One Window Closes, Another One Opens
Mets launch 1A/1B 2.0...
Image credit: Chris Simon
With one New York Mets legend packing his bags for the biggest little ballpark in Texas this past weekend, the breeze of change carried another titan of the game, 39-year-old Justin Verlander, directly into that orange-and-blue gap at a cool $86 million over two seasons with a vesting option for 2025.
These Mets don’t seem to be all too concerned with price tags anymore, huh? Hooray for the holiday spirit!
Yes, on the surface that is a huuuuge chunk of change for a player nearly on the wrong side of 40. But when your club’s coming off an embarrassing NL Wild Card ousting, losing the NL East despite winning 101 games in the process, and your 1A quietly packs up his things and hits the road in the middle of the night, you simply gotta adjust. Plus, Justin Verlander is no ordinary 39-year-old.
The Mets’ decision-making contingent of general manager Billy Eppler and his front office staff (plus Steve Cohen’s considerable cash cache) had no choice but to pivot aggressively upon Jacob deGrom’s hasty exit.

★ ★ ★ ★

• _What to work on_
1. Answer these questions using the article on the Mets signing Justin Verlander.
(a) How old is Verlander?
(b) How many games did the Mets win in the season they lost the NL East?
(c) Who is the Mets' general manager?
2. Duplicate the passage of the article on the Mets signing Justin Verlander that begins at the words "One Window Closes, Another" and stops after "the holiday spirit!".

• _Items from a dataset_
★ ★ ★ ★

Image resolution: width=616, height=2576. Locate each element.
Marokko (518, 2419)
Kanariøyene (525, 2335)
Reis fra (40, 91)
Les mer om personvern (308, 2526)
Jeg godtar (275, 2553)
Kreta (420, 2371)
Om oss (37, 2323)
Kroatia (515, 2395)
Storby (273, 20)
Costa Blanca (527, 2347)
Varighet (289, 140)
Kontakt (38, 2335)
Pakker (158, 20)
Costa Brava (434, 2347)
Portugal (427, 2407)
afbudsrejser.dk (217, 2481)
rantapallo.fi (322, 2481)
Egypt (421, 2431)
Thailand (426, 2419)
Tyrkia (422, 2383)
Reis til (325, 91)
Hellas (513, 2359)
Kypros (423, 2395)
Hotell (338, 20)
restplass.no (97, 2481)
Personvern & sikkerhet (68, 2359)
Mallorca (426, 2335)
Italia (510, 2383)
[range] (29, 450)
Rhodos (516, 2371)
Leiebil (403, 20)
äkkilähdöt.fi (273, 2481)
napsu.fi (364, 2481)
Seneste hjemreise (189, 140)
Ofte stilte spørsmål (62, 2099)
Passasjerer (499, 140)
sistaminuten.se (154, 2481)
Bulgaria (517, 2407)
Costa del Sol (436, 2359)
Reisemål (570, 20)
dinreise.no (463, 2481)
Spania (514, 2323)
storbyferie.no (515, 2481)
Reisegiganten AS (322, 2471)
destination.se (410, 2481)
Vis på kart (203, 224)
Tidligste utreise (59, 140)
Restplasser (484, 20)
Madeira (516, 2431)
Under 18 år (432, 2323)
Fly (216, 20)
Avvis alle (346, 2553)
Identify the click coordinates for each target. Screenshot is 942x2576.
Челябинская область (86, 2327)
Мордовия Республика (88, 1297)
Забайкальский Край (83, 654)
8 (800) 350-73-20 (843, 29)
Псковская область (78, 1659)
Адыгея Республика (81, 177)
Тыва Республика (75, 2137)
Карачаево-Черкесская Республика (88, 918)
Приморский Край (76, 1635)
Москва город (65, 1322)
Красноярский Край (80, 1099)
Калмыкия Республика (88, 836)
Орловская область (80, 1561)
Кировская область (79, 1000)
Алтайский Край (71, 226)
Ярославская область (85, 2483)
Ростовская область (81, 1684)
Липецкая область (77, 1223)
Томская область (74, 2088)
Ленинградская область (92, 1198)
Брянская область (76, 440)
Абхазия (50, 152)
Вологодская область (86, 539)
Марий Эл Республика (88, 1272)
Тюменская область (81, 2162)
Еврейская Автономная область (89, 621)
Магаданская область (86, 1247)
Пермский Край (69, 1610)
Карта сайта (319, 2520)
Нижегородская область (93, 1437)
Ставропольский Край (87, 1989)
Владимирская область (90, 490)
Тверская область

★ ★ ★ ★

• _Results for the exercise_
1.
(a) 39
(b) 101
(c) Billy Eppler

2.
One Window Closes, Another One Opens
Mets launch 1A/1B 2.0...
Image credit: Chris Simon
With one New York Mets legend packing his bags for the biggest little ballpark in Texas this past weekend, the breeze of change carried another titan of the game, 39-year-old Justin Verlander, directly into that orange-and-blue gap at a cool $86 million over two seasons with a vesting option for 2025.
These Mets don’t seem to be all too concerned with price tags anymore, huh? Hooray for the holiday spirit!